Aim of the exercise: Each line below must be printed exactly as it stands.

--- Records supplied ---

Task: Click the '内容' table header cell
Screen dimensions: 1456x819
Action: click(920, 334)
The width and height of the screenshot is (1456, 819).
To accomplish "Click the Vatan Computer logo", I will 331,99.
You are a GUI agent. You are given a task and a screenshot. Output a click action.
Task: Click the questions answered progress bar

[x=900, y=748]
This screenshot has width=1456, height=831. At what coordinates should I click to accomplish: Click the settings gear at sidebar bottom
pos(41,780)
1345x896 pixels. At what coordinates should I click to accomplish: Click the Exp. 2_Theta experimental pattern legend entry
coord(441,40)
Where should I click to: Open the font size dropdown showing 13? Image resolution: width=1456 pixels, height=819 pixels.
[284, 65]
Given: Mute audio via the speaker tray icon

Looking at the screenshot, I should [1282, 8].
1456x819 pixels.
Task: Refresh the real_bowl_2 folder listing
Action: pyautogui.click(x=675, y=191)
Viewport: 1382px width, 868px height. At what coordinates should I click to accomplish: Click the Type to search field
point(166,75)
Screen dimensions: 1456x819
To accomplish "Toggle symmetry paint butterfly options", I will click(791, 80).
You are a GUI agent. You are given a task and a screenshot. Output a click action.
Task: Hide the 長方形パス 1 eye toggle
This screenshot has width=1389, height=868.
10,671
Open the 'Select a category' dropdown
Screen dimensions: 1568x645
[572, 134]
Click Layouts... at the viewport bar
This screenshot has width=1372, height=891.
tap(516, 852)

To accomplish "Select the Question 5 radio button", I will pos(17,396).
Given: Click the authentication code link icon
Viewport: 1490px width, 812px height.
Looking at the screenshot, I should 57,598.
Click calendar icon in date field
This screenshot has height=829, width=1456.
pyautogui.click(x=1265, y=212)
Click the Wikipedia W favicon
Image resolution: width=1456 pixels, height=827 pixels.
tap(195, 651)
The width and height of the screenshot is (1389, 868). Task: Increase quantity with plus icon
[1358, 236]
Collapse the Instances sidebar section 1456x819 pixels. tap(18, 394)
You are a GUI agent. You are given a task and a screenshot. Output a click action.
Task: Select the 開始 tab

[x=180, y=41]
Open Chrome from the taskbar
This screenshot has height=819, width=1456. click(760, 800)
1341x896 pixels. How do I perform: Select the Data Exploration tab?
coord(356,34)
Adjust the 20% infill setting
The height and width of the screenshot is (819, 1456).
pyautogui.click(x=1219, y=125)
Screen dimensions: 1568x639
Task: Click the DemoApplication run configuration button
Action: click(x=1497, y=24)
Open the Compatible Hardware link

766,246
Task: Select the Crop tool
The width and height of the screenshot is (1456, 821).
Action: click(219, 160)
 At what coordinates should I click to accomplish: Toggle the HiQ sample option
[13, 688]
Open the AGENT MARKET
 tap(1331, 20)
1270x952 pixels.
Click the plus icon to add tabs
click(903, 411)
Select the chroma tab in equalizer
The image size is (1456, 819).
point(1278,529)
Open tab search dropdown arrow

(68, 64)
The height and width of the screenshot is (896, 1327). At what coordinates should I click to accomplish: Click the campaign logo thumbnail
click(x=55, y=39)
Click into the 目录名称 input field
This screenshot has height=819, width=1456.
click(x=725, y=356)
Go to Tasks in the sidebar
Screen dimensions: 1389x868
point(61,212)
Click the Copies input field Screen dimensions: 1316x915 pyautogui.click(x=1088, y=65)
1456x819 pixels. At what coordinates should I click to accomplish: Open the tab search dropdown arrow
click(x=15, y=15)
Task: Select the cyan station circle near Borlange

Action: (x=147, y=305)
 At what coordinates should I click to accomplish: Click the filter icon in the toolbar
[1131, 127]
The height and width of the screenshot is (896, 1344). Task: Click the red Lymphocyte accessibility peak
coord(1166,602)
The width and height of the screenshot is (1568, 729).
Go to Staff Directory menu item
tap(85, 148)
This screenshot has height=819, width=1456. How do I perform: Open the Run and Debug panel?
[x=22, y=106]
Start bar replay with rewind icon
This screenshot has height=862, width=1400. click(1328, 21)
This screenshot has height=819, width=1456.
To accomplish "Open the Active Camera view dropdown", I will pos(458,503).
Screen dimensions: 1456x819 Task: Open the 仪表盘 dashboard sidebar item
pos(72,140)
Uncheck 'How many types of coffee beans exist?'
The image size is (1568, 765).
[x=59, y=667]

---

Output of the exercise:
Task: Click the '内容' table header cell
Screen dimensions: 1456x819
Action: click(920, 334)
The width and height of the screenshot is (1456, 819).
To accomplish "Click the Vatan Computer logo", I will 331,99.
You are a GUI agent. You are given a task and a screenshot. Output a click action.
Task: Click the questions answered progress bar

[x=900, y=748]
This screenshot has width=1456, height=831. At what coordinates should I click to accomplish: Click the settings gear at sidebar bottom
pos(41,780)
1345x896 pixels. At what coordinates should I click to accomplish: Click the Exp. 2_Theta experimental pattern legend entry
coord(441,40)
Where should I click to: Open the font size dropdown showing 13? Image resolution: width=1456 pixels, height=819 pixels.
[284, 65]
Given: Mute audio via the speaker tray icon

Looking at the screenshot, I should [1282, 8].
1456x819 pixels.
Task: Refresh the real_bowl_2 folder listing
Action: pyautogui.click(x=675, y=191)
Viewport: 1382px width, 868px height. At what coordinates should I click to accomplish: Click the Type to search field
point(166,75)
Screen dimensions: 1456x819
To accomplish "Toggle symmetry paint butterfly options", I will click(791, 80).
You are a GUI agent. You are given a task and a screenshot. Output a click action.
Task: Hide the 長方形パス 1 eye toggle
This screenshot has width=1389, height=868.
10,671
Open the 'Select a category' dropdown
Screen dimensions: 1568x645
[572, 134]
Click Layouts... at the viewport bar
This screenshot has width=1372, height=891.
tap(516, 852)

To accomplish "Select the Question 5 radio button", I will pos(17,396).
Given: Click the authentication code link icon
Viewport: 1490px width, 812px height.
Looking at the screenshot, I should 57,598.
Click calendar icon in date field
This screenshot has height=829, width=1456.
pyautogui.click(x=1265, y=212)
Click the Wikipedia W favicon
Image resolution: width=1456 pixels, height=827 pixels.
tap(195, 651)
The width and height of the screenshot is (1389, 868). Task: Increase quantity with plus icon
[1358, 236]
Collapse the Instances sidebar section 1456x819 pixels. tap(18, 394)
You are a GUI agent. You are given a task and a screenshot. Output a click action.
Task: Select the 開始 tab

[x=180, y=41]
Open Chrome from the taskbar
This screenshot has height=819, width=1456. click(760, 800)
1341x896 pixels. How do I perform: Select the Data Exploration tab?
coord(356,34)
Adjust the 20% infill setting
The height and width of the screenshot is (819, 1456).
pyautogui.click(x=1219, y=125)
Screen dimensions: 1568x639
Task: Click the DemoApplication run configuration button
Action: click(x=1497, y=24)
Open the Compatible Hardware link

766,246
Task: Select the Crop tool
The width and height of the screenshot is (1456, 821).
Action: click(219, 160)
 At what coordinates should I click to accomplish: Toggle the HiQ sample option
[13, 688]
Open the AGENT MARKET
 tap(1331, 20)
1270x952 pixels.
Click the plus icon to add tabs
click(903, 411)
Select the chroma tab in equalizer
The image size is (1456, 819).
point(1278,529)
Open tab search dropdown arrow

(68, 64)
The height and width of the screenshot is (896, 1327). At what coordinates should I click to accomplish: Click the campaign logo thumbnail
click(x=55, y=39)
Click into the 目录名称 input field
This screenshot has height=819, width=1456.
click(x=725, y=356)
Go to Tasks in the sidebar
Screen dimensions: 1389x868
point(61,212)
Click the Copies input field Screen dimensions: 1316x915 pyautogui.click(x=1088, y=65)
1456x819 pixels. At what coordinates should I click to accomplish: Open the tab search dropdown arrow
click(x=15, y=15)
Task: Select the cyan station circle near Borlange

Action: (x=147, y=305)
 At what coordinates should I click to accomplish: Click the filter icon in the toolbar
[1131, 127]
The height and width of the screenshot is (896, 1344). Task: Click the red Lymphocyte accessibility peak
coord(1166,602)
The width and height of the screenshot is (1568, 729).
Go to Staff Directory menu item
tap(85, 148)
This screenshot has height=819, width=1456. How do I perform: Open the Run and Debug panel?
[x=22, y=106]
Start bar replay with rewind icon
This screenshot has height=862, width=1400. click(1328, 21)
This screenshot has height=819, width=1456.
To accomplish "Open the Active Camera view dropdown", I will pos(458,503).
Screen dimensions: 1456x819 Task: Open the 仪表盘 dashboard sidebar item
pos(72,140)
Uncheck 'How many types of coffee beans exist?'
The image size is (1568, 765).
[x=59, y=667]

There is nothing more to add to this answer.